Add an AsyncMultiSignal to a custom ophyd device when the device produces asynchronous data for multiple named channels or fields and you want BEC to forward that stream as one grouped signal.

Prerequisites

  • You already have a custom device class in Python.
  • Your device produces asynchronous data outside the normal read() path.
  • You know the fixed set of sub-signal names you want to expose in BEC.
  • You can transform each incoming sample into a dictionary keyed by those sub-signal names.

1. Declare the signal on the device class

Declare one AsyncMultiSignal component and list all sub-signal names explicitly.

from ophyd import Component as Cpt, Device
from ophyd_devices import AsyncMultiSignal


class MyFlyer(Device):
    data = Cpt(
        AsyncMultiSignal,
        name="data",
        signals=["target_x", "target_y"],
        ndim=1,
        async_update={"type": "add", "max_shape": [None]},
        max_size=1000,
    )

This defines one grouped async signal with two sub-signals:

  • target_x
  • target_y

The async_update metadata is part of the signal definition. In this example, each new update is appended to the async stream.

max_size controls how much async data BEC keeps in memory for that signal.

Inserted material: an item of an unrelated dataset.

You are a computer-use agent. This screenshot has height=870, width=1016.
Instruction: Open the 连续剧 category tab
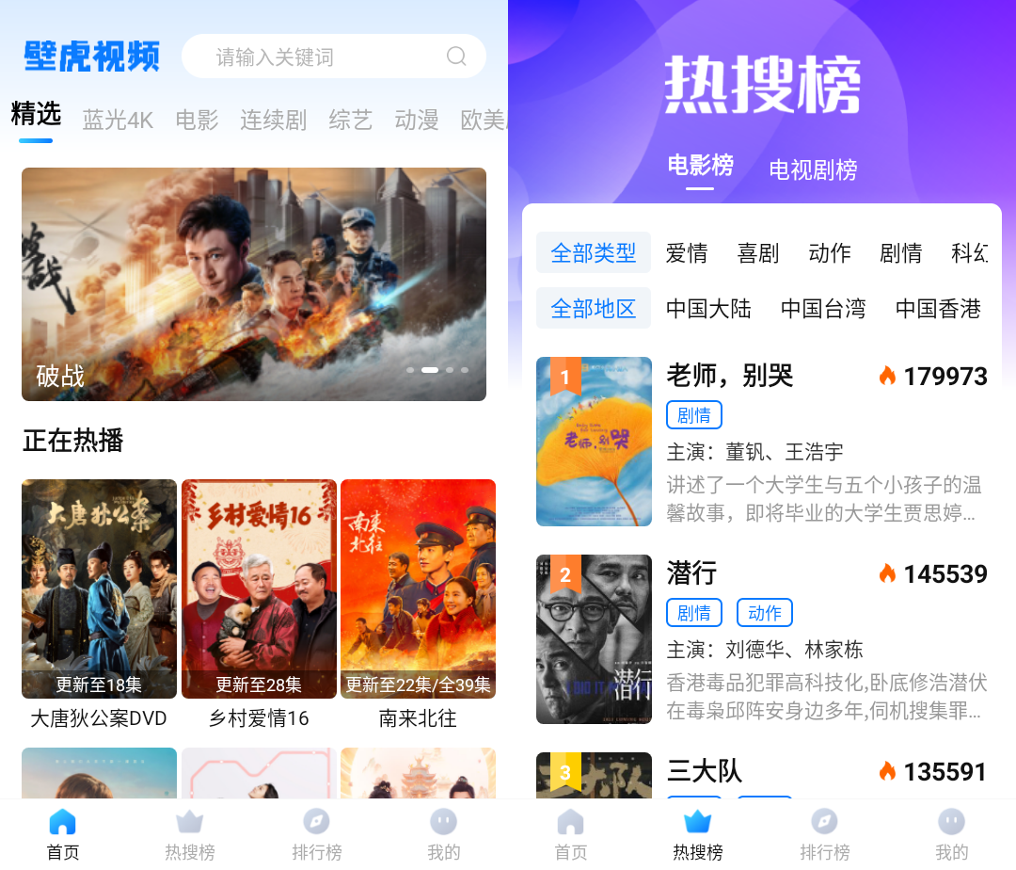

The resulting data output for a device named my_flyer will look like:

{
    "my_flyer_data_target_x": {"value": ...},
    "my_flyer_data_target_y": {"value": ...}
}

2. Receive the async data first

AsyncMultiSignal is meant for data that arrives asynchronously from a callback, subscription, socket, thread, or other background source.

Typical pattern:

def _get_async_data(self):
    return {
        "target_x": {"value": 10},
        "target_y": {"value": 20},
    }
signals = self._get_async_data()
self.data.put(signals)

The important sequence is:

  1. receive one async sample from the hardware or upstream source
  2. convert it into the required signal dictionary
  3. call put with that dictionary on the AsyncMultiSignal

3. Choose the async update mode

AsyncMultiSignal requires async update metadata describing how new data should be handled.

Example:

async_update={"type": "add", "max_shape": [None]}

Define this once on the signal declaration. After that, the device code should normally call self.data.put(signals) without repeating async_update on every update.

The main exception is add_slice: if the slice index changes between updates, pass updated async_update metadata with the individual put(...) call.

Learn about async update modes

See BEC Signals for Custom Devices for details on available async update types and their behavior.

4. Verify the data stream

Run a short acquisition and confirm that:

  • your async callback or background reader is receiving samples
  • each sample is converted into a dictionary with valid signal names
  • all keys match the declared signals list
  • self.data.put(signals) is called after the sample has been assembled

If no async data appears in BEC, first check for signal-name mismatches and incomplete payload dictionaries.

Congratulations!

You have successfully added an AsyncMultiSignal to a custom device. BEC can now forward a structured asynchronous stream with multiple named sub-signals from your device.